EVERETT — Fifty-three people, if not more, died in Snohomish County without shelter during the past 12 months.
At the county’s Homeless Remembrance Day Vigil on Dec. 21 — the longest night of the year — a bell rang after each name to honor each individual. Seven were veterans.
Each person was someone’s mother, someone’s father, someone’s daughter, son, relative, friend or fellow, Mike Schanche from the county’s Veterans Services Office said.
The list is not exhaustive. Organizers gather names from sources who work with the homeless population and from news stories of deceased people.
But it is one of the longest lists of county residents who died on the streets in the vigil’s 10-year history.
The number of people who are living homeless has grown.
In the county’s annual, one-day Point in Time Count of homelessness in January 2020, volunteer counters found and interviewed 1,132 homeless people.

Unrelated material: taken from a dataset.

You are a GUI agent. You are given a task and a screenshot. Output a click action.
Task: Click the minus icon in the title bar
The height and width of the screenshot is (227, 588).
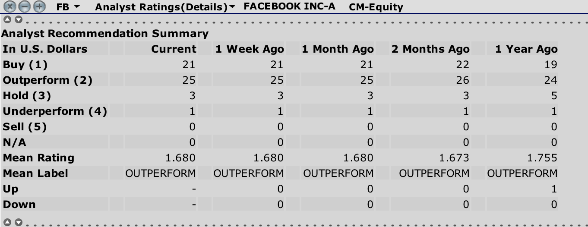click(25, 6)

Of these, 673 people were living without shelter, and 459 people were in a sheltered but
not-secure living situation, such as on a friend’s couch.
Shelters today have had to limit capacity to meet coronavirus safety measures. By County Executive Dave Somers’ order, the county set up an emergency shelter in the Carnegie Building in downtown Everett after people began camping in large groups. The Carnegie’s basement houses about 40 to 50 people nightly, county human services director Mary Jane Brell Vujovic said in November. (The county is actively working to establish a permanent shelter. It must first identify and purchase a building to retrofit into the permanent shelter, Brell Vujovic said.)
People experiencing chronic homelessness — classified as more than 12 months of being homeless or having multiple long stints of homelessness over the past 36 months — represents more than 50 percent of the county’s homeless population. Among unsheltered people, more than half of the population are also chronically homeless. The heavier representation in the annual counts has been like that since 2017, from analyzing count data from the past 10 years.
The number of people who are experiencing long-term homelessness is outpacing the number of new shelter beds and housing to provide long-term housing, the county noted.
The chances of dying prematurely are higher for homeless individuals, albeit people experiencing homelessness often die from the same mortal causes as the housed. Being unsheltered is what worsens the odds and increases the risk of premature death, according to a 2005 report from the National Health Care for the Homeless Council.
The county’s 10th annual vigil Dec. 21 was not done with a traditional public gathering outdoors to have people acknowledge feeling winter’s sharp chill. The prayerful ceremonies were streamed on video and can be seen on YouTube.
The vigil’s keynote speaker was Todd Mitchell, who works with homeless men daily at the Everett Gospel Mission’s Men’s Shelter. Mitchell read a poem for his comments. Its last lines: “As we lay you to rest, know you are never alone. You carry on in our hearts, our friend.”